You Didn't Write this Book!

You Didn't Write this Book!

This post goes hand-in-hand with my Book Deals for the "Famous" post and can really be led back to my review for Girl Online by Zoe Sugg. I guess it does kinda tie into my YouTuber Review Month as well. I bet you can guess what this post is about, yup, ghostwriters.

I don't think in either of the above mentioned posts I got to talk exactly about what I wanted which is probably why this has been stuck in my head for the past couple of weeks. Before we start I just wanted to say that I was in DC about two weeks ago and I had a fantastic time, and I'm trying to type this in some fake nails (which is actually really hard and is taking way longer than necessary.) My randomness out of the way, let's begin.

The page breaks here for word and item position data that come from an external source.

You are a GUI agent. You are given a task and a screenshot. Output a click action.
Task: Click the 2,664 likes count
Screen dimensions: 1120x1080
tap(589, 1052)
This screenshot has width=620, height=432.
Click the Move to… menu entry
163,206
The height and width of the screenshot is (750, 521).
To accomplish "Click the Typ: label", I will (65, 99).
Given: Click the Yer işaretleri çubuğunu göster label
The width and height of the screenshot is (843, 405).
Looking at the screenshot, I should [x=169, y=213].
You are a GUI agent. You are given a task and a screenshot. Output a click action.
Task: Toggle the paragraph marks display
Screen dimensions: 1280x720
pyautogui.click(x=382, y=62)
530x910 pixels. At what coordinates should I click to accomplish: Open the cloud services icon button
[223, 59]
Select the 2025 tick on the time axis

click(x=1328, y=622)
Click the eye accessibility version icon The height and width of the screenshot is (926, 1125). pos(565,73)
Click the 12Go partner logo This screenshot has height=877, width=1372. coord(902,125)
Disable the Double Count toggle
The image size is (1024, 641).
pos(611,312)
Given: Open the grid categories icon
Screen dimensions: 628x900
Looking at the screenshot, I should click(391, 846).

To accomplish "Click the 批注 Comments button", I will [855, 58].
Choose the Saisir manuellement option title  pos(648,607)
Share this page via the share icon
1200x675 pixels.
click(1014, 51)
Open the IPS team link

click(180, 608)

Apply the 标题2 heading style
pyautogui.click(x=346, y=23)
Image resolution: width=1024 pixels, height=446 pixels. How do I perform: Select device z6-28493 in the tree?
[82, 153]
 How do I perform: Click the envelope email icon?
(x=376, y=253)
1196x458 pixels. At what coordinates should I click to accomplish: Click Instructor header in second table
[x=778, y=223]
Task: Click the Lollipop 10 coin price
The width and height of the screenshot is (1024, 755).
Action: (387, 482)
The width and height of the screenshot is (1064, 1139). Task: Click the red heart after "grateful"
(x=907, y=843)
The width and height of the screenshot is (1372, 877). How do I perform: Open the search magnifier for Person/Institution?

In case you have no clue what a Ghostwriter actually is, I took the liberty of copying a definition from Wikipedia for you to enjoy:

A ghostwriter is a writer who authors books, manuscripts, screenplays, scripts, articles, blog posts, stories, reports, whitepapers, or other texts that are officially credited to another person.

Basically, a ghostwriter is someone who helps write a book, or maybe completely writes a book, that someone else slaps their name on.

In all of the articles that I have read, it has stated the mostly "ghosters" are hired to do light editing or write a story based off of an outline given by the author.

Obviously, a story cannot be written without some idea where it is going and maybe an overview of the characters, so it's not complete cheating.

Personally, I don't see that big of an issue with ghostwriting and doing my research others don't seem to have a problem with it either. Though I am confused as to why such an uproar was made when Zoella announced that she utilized a ghostwriter. (Read through some of the reviews on her novel, Girl Online, on Goodreads. It's horrible.) People don't seem to make a big deal when other people use it, but when it's an up-and-coming women that has a HUGE online presence, people were outraged until the ghostwriter got credit.

I don't see that as fair.

People use ghostwriters all the time and rarely get called out on it, yet some "internet star" uses one and throw a hissy fit.

Guess what people, if you'd actually do some research (like I did) you would know how it's not such a big deal. And the only reason you're making a big deal out of it is because it is a "famous" female with a large fanbase. I've read other books by YouTubers this month and none of the books written by males have anywhere near the harsh amount of reviews Sugg does. Is that a coincidence? Is there a reason behind this except she isn't some hot guy? Is sexism a issue here?

It's up for you to decide, but look at the evidence first. You'll be shocked like I was.

What I'm basically saying after defending Zoe from so many people with wrong interpretations, is that why does it matter who wrote the effing book? It doesn't. You didn't write it; you just read it.

I'm not about to dislike a book because of who wrote it. I'll dislike a book based on the content inside. As mentioned in my Book Deals for the "Famous" post, it doesn't matter who's name is on the book. People need to stop paying so much attention to that and start writing reviews based on the plot and content.

And stop reviewing/rating a book you haven't even read. How is that fair to a reader, let alone an author?

I have a new rule for you all that I hope should be common sense, but maybe it needs to be said.

Don't rate a book you haven't read. 

That should stop some of the problems were having in the book community. It feels great to get that off of my chest. If you look at some of the reviews for Sugg's book (and I highly encourage you to do so), you should see what I'm talking about. People are reating the book just because they don't like the fact that she is a YouTube star and got a book deal based off of that factor. Well, maybe she didn't you don't know. RANT OVER!